This Cheddar Pecan Date Bread is a sleeper. Normally, I’m not a big fan of savory quick breads. But this one was quite a surprise and really quick.
The recipe to which I was referring used cheddar cheese, buttermilk, and bran but I had none. I also didn’t have the recipe. What I did have was cheddar, pecans and a bag of dates. Armed with those I knew I could use them to good advantage. This moist loaf with its cheesy overtones is the outcome.
Dates can be tricky to chop. I cut them up with a pair of scissors. It goes really fast and is so much easier than trying to cut them with a knife.
While you could use just all-purpose flour, the whole wheat flour, while not discernable, enhances the flavor of this Cheddar Pecan Date Bread even though it can’t be tasted. This is definitely a quick bread to make. Whisk together the dry ingredients. Blend together the wet ones and combine them. That’s it. Bake, cool and enjoy!
Cheddar Pecan Date Bread
1 ¾ cups all-purpose flour (250 grams or 8 ¾ ounces)
½ cup whole wheat flour (70 grams or 2 ½ ounces)
2 teaspoons baking powder
½ teaspoon baking soda
½ teaspoon salt
¼ cup sugar (50 grams or 1 ¾ ounces)
1 cup sour cream (225 grams or 8 ounce)
½ cup milk
1 large egg
1 cup shredded sharp cheddar cheese (114 grams or 4 ounces)
1 cup chopped dates (114 grams or 4 ounces)
½ cup chopped pecans (60 grams or 2 ounces)
Preheat the oven to 350°F. Line the bottom of a 9x5” loaf pan with parchment paper. Spray the entire pan with a non-stick baking spray. Set aside.
Whisk both flours, baking powder, baking soda, salt and sugar together.
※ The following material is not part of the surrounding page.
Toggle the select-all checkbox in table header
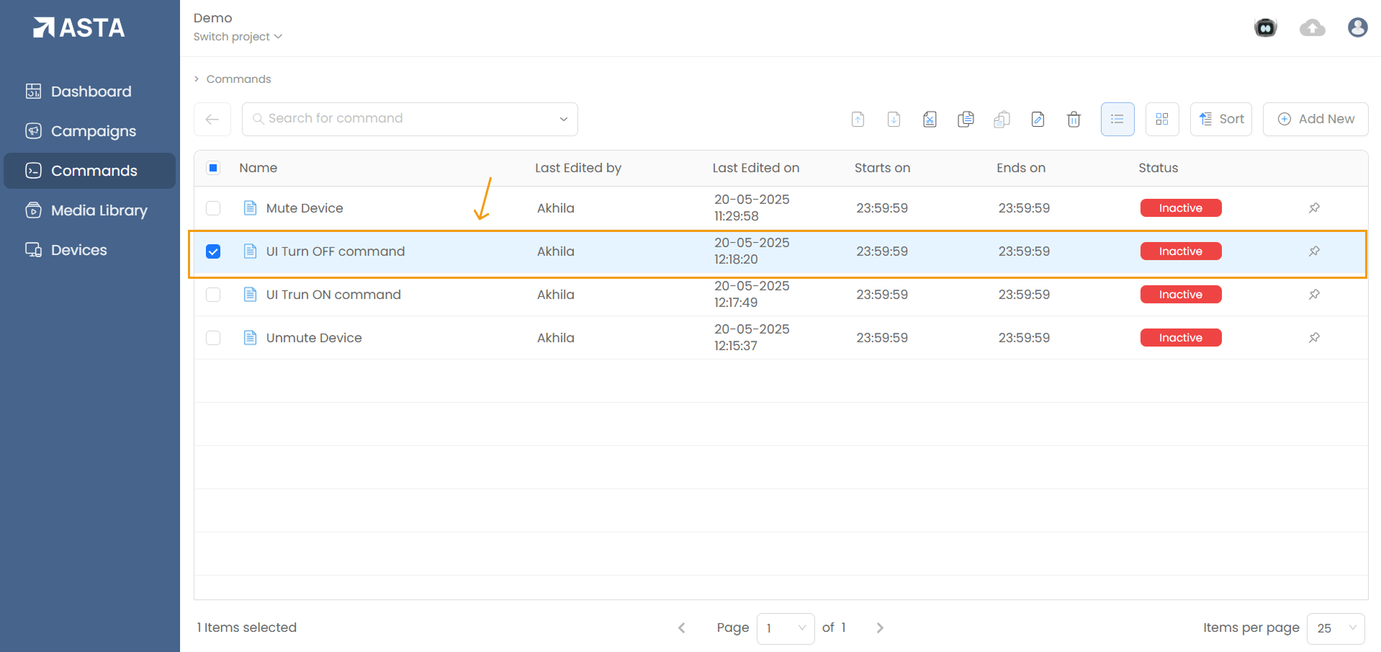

Set aside.
In the bowl of a mixer, combine the sour cream, milk, and the egg.
Add the dry ingredients, mixing completely.
Blend in the cheese, dates, and pecans.
Pour it into the prepared pan and smooth it out.
Bake for about 45 minutes or until a tester comes out clean.
The aroma of the Cheddar Pecan Date Bread is heavenly, but wait until the bread cools to eat it.
Store in a plastic bag where it will last several days.